_INSTRUCTION 1_
List every dollar amount given in the court excerpt below.
_INSTRUCTION 2_
Write out, word for word, the stretch of the court excerpt from "On August 20, 2010, Adams" through "on September 10, 2010.".

_PAGE_
++++++++
3. Uncontested Bench Trial
On August 19, 2010, Mu and Topolewski did not appear for trial. The court was informed that Mu and Topolewski had been served at the Singapore address, but Topolewski's e-mail address had been shut down and was no longer in service. After examining the proof of service, the trial court concluded that Mu and Topolewski had been given notice and conducted the trial. We limit our discussion of the evidence presented at trial to the valuation of Adams's 19.7 percent interest in EXPL.
a. Expert McNulty's Method to Value Adams's 19.7 Percent Interest
Economist Jennie McNulty used what she described as the "enterprise value to revenue ratio" method to value Adams's interest. McNulty explained that she obtained the sale price (fair market value) of public companies and determined the ratio of sale price to revenue to obtain a multiple ranging from 3.0 to 1.53. For example, McNulty identified a public company similar to EXPL that sold for $92 million with revenue of $60 million to obtain a 1.53 ratio. McNulty then multiplied EXPL's projected 2010 revenues of $121 million, as stated in its 2006 business prospectus, by 1.5 to value EXPL at $186.1 million. McNulty also used a 2.6 multiple to value EXPL at $318.7 million. Despite these calculations, McNulty testified that she could not render an opinion on the value of EXPL. The court permitted Adams to provide additional expert testimony on the value of his minority interest.
On August 20, 2010, Adams served notice by mail to the Singapore address and via e-mail that the trial would be continued to September 10, 2010. Mu and Topolewski did not appear on September 10, 2010.
++++++++
_EXCERPTED DATA_
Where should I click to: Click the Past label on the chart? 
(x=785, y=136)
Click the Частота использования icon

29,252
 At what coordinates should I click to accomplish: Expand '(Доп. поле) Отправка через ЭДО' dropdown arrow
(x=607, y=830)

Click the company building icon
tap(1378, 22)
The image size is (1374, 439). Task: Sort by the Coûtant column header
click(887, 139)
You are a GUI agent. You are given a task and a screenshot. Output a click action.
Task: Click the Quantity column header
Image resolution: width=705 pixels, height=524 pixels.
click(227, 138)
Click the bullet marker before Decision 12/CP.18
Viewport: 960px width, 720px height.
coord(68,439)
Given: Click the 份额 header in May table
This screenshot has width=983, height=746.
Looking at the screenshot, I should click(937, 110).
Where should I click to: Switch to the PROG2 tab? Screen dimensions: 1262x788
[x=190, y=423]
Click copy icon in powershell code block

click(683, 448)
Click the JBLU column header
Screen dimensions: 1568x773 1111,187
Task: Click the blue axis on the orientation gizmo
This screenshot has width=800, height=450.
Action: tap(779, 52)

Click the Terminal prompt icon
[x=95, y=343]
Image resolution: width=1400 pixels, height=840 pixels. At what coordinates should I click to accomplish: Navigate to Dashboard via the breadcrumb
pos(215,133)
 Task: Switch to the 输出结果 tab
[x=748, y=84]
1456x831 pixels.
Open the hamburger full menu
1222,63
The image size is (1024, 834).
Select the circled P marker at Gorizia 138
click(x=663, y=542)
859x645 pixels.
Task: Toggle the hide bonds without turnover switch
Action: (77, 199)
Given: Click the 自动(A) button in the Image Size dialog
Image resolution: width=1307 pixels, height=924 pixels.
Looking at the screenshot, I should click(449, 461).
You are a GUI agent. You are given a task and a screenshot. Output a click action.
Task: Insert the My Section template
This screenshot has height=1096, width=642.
++++++++
_TASK SOLUTION 1_
$92 million
$60 million
$121 million
$186.1 million
$318.7 million

_TASK SOLUTION 2_
On August 20, 2010, Adams served notice by mail to the Singapore address and via e-mail that the trial would be continued to September 10, 2010. Mu and Topolewski did not appear on September 10, 2010.